Tuesday, April 19, 2005

leaves as pages in a secret text

Here is another Edward Hirsch poem, courtesy of the wonderful poetry subscription list Panhala, which I learned about thanks to Andy.

Poet, essayist, literary critic, English professor, Edward Hirsch is currently president of the John Simon Guggenheim Memorial Foundation, and is the author of two of my favorite books, How to Read a Poem and Fall in Love with Poetry, and The Demon and The Angel: Searching for the Source of Artistic Inspiration

I Am Going to Start Living Like a Mystic

Today I am pulling on a green wool sweater
and walking across the park in a dusky snowfall.

The trees stand like twenty-seven prophets in a field,
each a station in a pilgrimage--silent, pondering.

Blue flakes of light falling across their bodies
are the ciphers of a secret, an occultation.

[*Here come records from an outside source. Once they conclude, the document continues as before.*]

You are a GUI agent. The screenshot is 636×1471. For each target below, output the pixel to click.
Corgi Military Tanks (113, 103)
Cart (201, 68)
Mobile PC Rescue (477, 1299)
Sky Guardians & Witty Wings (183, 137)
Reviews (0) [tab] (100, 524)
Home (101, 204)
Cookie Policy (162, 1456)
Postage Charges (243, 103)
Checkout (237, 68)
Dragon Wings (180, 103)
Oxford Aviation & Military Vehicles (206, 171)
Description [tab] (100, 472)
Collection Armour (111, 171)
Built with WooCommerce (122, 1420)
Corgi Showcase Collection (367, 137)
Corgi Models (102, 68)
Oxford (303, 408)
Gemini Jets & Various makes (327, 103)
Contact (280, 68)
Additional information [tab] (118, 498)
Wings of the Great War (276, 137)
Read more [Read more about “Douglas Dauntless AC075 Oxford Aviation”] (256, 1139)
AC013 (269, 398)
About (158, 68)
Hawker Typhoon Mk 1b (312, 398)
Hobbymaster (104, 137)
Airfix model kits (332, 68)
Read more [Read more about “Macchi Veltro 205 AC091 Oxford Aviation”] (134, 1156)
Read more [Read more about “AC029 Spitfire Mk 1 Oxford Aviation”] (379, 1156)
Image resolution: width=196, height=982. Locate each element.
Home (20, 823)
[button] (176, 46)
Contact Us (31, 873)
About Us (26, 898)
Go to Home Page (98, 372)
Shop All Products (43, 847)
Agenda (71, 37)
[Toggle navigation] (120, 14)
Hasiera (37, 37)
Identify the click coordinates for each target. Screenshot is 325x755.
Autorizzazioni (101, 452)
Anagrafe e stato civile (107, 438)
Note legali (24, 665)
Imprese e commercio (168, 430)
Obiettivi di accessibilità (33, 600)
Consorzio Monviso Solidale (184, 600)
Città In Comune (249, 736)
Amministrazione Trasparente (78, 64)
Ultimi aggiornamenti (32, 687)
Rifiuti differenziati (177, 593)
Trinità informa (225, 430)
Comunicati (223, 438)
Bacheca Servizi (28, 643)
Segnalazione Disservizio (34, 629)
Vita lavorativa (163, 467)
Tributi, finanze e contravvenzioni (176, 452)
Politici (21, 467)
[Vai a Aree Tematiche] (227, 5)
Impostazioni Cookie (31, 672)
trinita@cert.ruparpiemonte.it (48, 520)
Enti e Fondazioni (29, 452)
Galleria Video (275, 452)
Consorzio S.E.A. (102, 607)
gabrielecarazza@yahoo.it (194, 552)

I will examine their leaves as pages in a text
and consider the bookish pigeons, students of winter.

I will kneel on the track of a vanquished squirrel
and stare into a blank pond for the figure of Sophia.

I shall begin scouring the sky for signs
as if my whole future were constellated upon it.

I will walk home alone with the deep alone,
a disciple of shadows, in praise of mysteries.

(From Lay Back the Darkness)


Wednesday, April 06, 2005

uncertainty

We couldn't tell if it was a fire in the hills
Or the hills themselves on fire, smoky yet
Incandescent, too far away to comprehend.
And all this time we were traveling toward
Something vaguely burning in the distance --
A shadow on the horizon, a fault line --
A blue and cloudy peak which never seemed
To recede or get closer as we approached.
And that was all we knew about it
As we stood by the window in a waning light
Or touched and moved away from each other
And turned back to our books. But it remained
Even so, like the thought of a coal fading
On the upper left-hand side of our chests,
A destination that we bore within ourselves.
And there were those -- were they the lucky ones? --
Who were unaware of rushing toward it.
And the blaze awaited them, too.

Edward Hirsch
from Earthly Measures (Knopf, 1994)

that which connects

I sat in the hot tub in our rainy backyard the other morning, with my computer wrapped in two towels against the drizzle, and listened to an a conversation between philosopher Ken Wilber of the Integral Institute and Reb Zalman Schacter-Shalomi (grandfather of the neo-Hassidic Jewish Renewal movement). You can download here it from Integral Naked if you become a subscriber (the first month of subscription is free!).

At one point Wilber says: "Buber talked about the I-Thou relationship--and the Big Mystery is that hyphen."